Data supplied: Begin

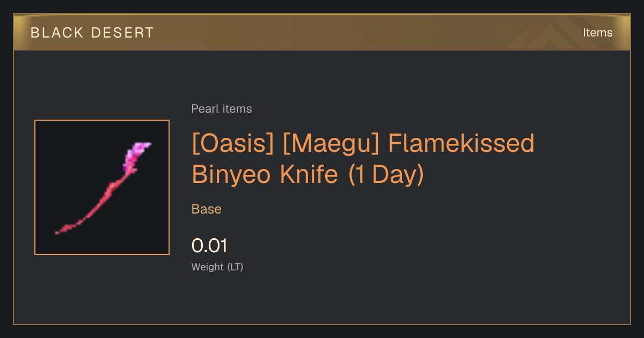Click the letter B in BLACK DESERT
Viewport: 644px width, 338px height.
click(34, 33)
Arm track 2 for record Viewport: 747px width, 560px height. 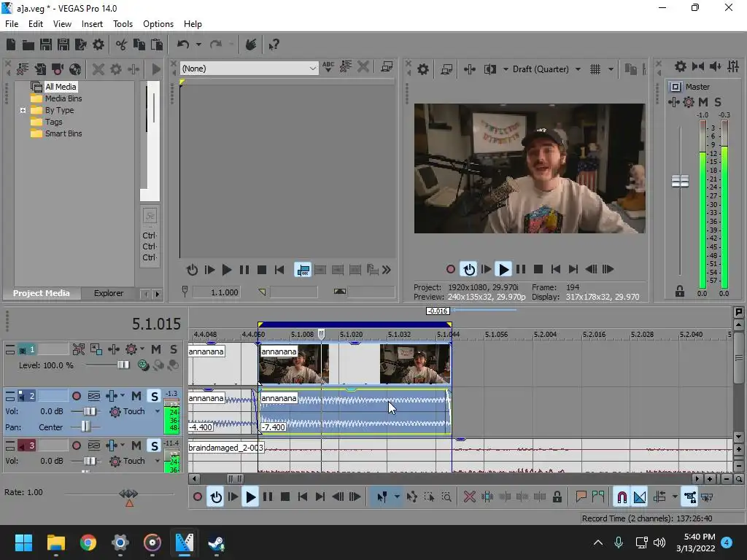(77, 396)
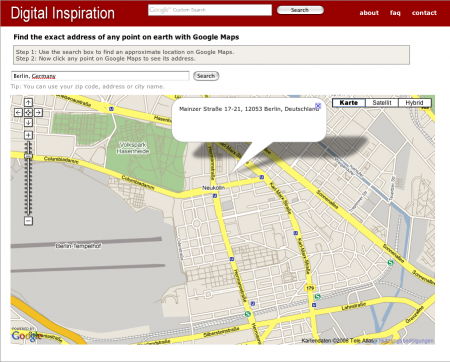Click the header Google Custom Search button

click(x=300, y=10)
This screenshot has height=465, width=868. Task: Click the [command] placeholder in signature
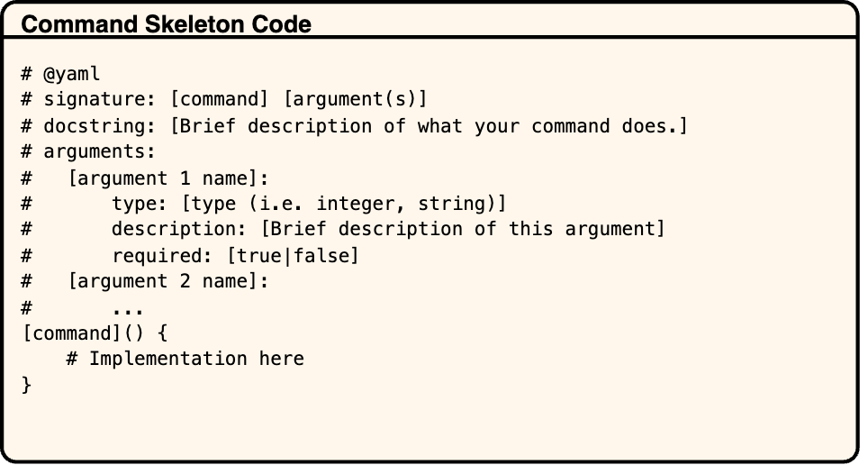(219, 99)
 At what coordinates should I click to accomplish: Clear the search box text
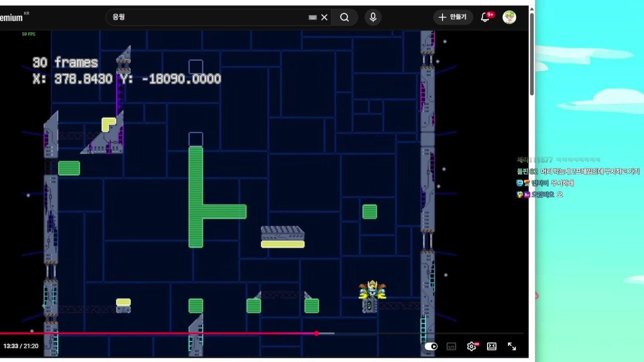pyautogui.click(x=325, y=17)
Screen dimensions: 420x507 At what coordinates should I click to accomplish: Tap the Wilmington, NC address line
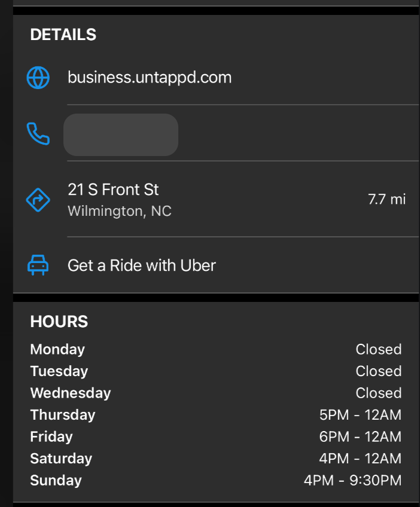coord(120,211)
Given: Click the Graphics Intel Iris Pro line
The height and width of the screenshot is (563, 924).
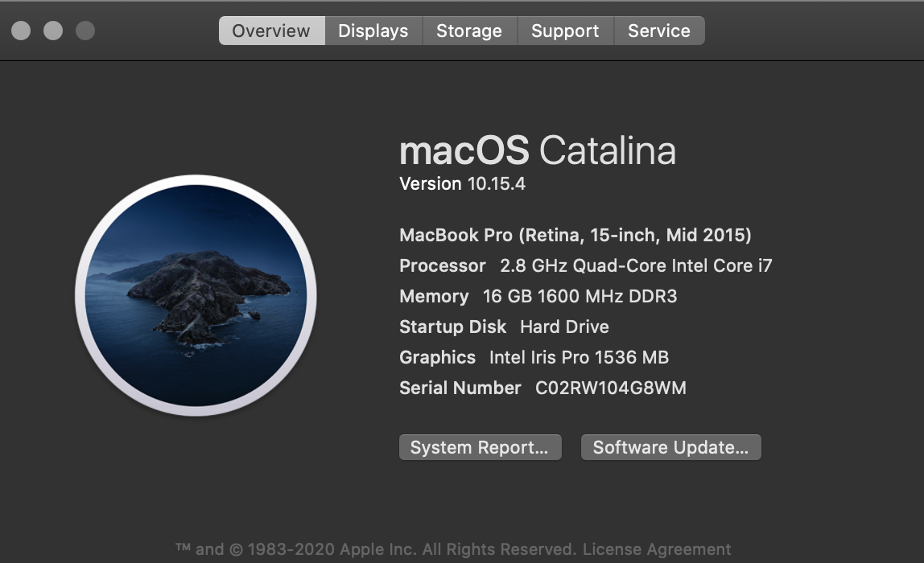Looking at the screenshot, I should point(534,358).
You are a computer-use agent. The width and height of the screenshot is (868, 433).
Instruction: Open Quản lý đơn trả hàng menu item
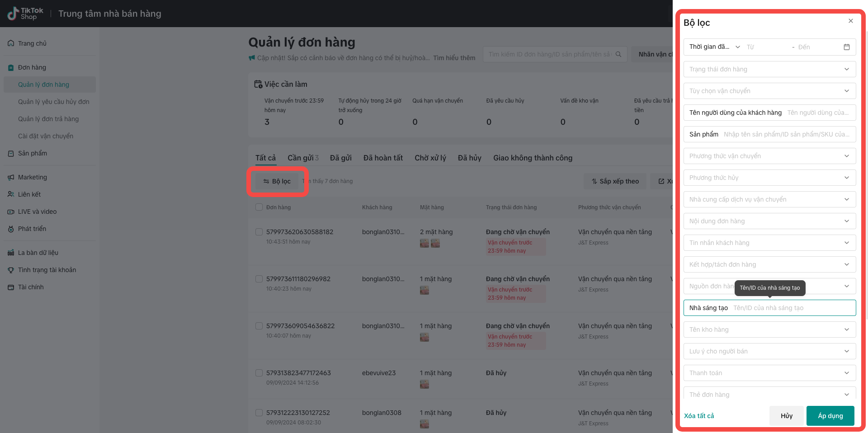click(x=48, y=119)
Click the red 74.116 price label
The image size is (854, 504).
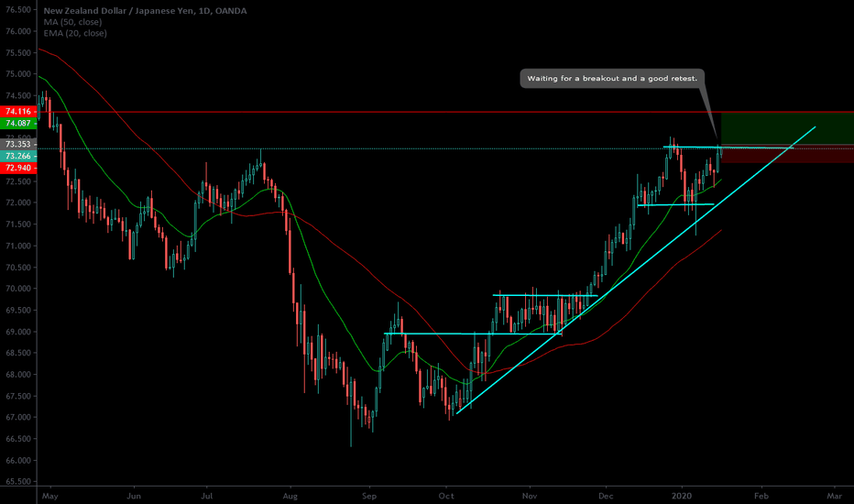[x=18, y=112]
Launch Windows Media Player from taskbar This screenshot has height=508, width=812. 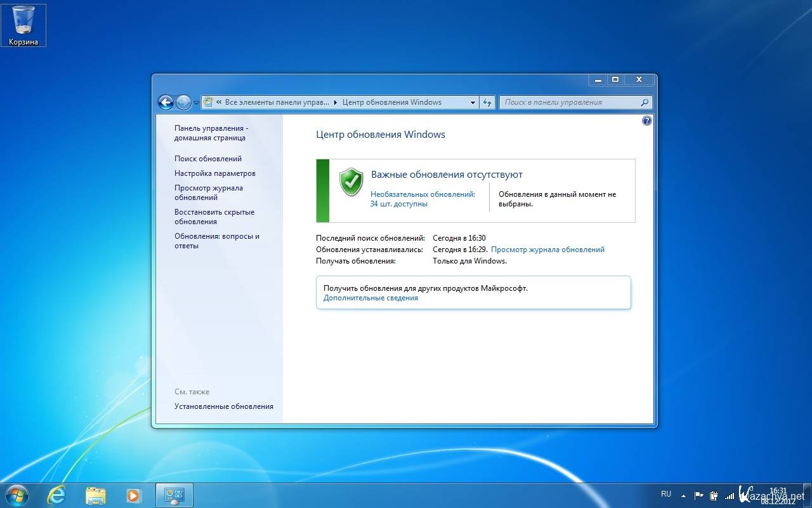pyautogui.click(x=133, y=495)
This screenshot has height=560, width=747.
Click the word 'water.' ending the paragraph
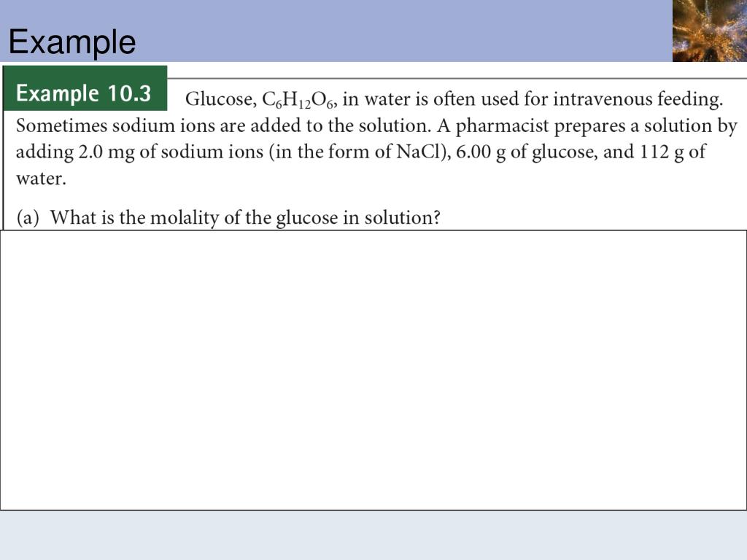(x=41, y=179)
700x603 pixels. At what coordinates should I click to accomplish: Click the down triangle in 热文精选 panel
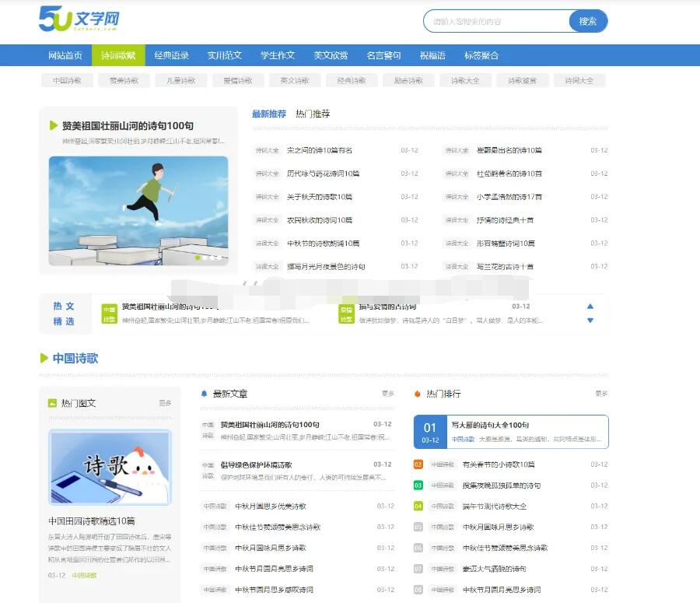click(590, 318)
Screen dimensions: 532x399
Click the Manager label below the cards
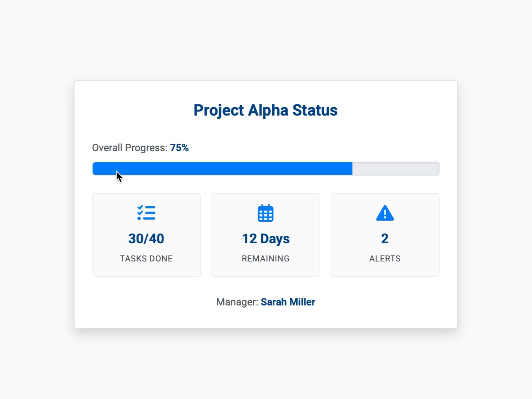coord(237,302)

Data supplied: End

#### What to produce
Go to the line above that has "Screen dimensions: 420x507" and copy exactly from there down to the line that has "Given: Click the Graphics Intel Iris Pro line", both included. Leave the pictures out.

#### Answer for this exercise
Screen dimensions: 420x507 At what coordinates should I click to accomplish: Tap the Wilmington, NC address line
coord(120,211)
Given: Click the Graphics Intel Iris Pro line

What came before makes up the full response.